Have a policy for prescription safety glasses. If employees wear prescription glasses, begin long before the hot season to make sure they are covered. Whether the company pays a portion or the total cost of the PPE, control what they purchase by deciding on coatings, etc. Or limit the portion the company pays and do not cover special coatings or graduated lenses. For new employees, have the type of safety glasses/goggles that slip over their prescription eye protection until prescription safety glasses are in place.

Buy what they really need! Are they doing outdoor, high-glare work? Working on water or in highly reflective areas, such as shiny, stainless steel railcar tanks, for example? Consider safety sunglasses. Styles and coatings are available to meet the need, including polarized sunglasses and those with scratch-resistant and fog-resistant lenses. Vented goggles are more comfortable in high-humidity locations.

Ensure new employees and visitors are covered from the first day. Make sure that all new employees who need vision protection are issued the correct item and receive the training/awareness information they need. Doing these things helps to ensure proper use and care of their protection.

Carry extras! As the safety guru, you need to be able to replace damaged or missing items on the spot, not make employees wait until another day or until you can reorder. Having a few sets of “special,” high-fashion styles lets you hand out great “gimme” items for workers as a morale builder. It really does work! Chances are, employees will wear these even more faithfully because the eyewear is different and works as a status symbol.

Wear what they wear. Your employees notice your PPE, too. Make sure you are not on the mountaintop, but down in the work zone with the employees. It builds credibility. If you purchase the right style and size, your program will be easier to maintain, too.

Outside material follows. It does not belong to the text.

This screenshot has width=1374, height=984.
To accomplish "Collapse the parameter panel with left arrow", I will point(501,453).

Storage Issues Remind employees about the use and limitations of all vision protection and when combination units are needed, such as wearing safety glasses with grinding faceshields. Storage in high temperatures or other hostile environments is a huge consideration, as well.

Many employees store safety glasses without any covering or case on the dashboard of work trucks, the front seats, in the toolboxes, or stretched up on top of work caps or hard hats. Make sure they know how to store them, where to store them, and how to determine when an item of PPE is no longer functional. Don’t forget to explain how to exchange out or replace damaged or missing items. Check your policy—some companies issue only one free pair and charge for lost items.

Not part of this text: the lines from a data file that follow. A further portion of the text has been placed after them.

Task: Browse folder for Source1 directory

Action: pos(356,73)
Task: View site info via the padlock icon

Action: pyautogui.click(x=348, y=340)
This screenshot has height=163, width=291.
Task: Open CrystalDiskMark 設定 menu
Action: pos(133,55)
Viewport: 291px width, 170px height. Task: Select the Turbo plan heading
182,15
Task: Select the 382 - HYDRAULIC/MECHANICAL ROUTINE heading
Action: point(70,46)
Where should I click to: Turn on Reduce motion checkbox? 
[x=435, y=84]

Speaking of your corporate vision policy, do you allow employees to use company-purchased vision protection off the job? Many alert companies do, balancing the cost against the costs of absenteeism/sick leave for a home injury.

Do employees know how to clean their safety glasses and goggles during use and when they store the PPE? Using the wrong cleaning solution may damage the coatings and scratch or mar the vision field, rendering the PPE unusable.

Training & Awareness
It’s time for a pep talk. Make sure all supervisors and employees review their activities and consider the hazards they may be exposed to. If the task is working with machinery, they should consider debris, smoking rust from mufflers, and dust from grain, wood products, or other materials. For chemical exposures including application of pesticides and herbicides, protection from splashes, blown droplets, and dusts is essential.

Bump up your training and your workers’ awareness of toxic smoke, sawdust, sparks, poison ivy, and a long list of hazards. Going over them helps to keep the information front-and-center for field staff. Don’t spend hours on them, just deliver some fast reminders. First aid considerations enter the picture at this point because portable or fixed eyewash units, first aid kits, and fast access to medical attention can be critical.

One of the best things you can do for your employees and your safety efforts is to have a vision protection program that works for the employees. PPE that works and is worn means a more successful program for you.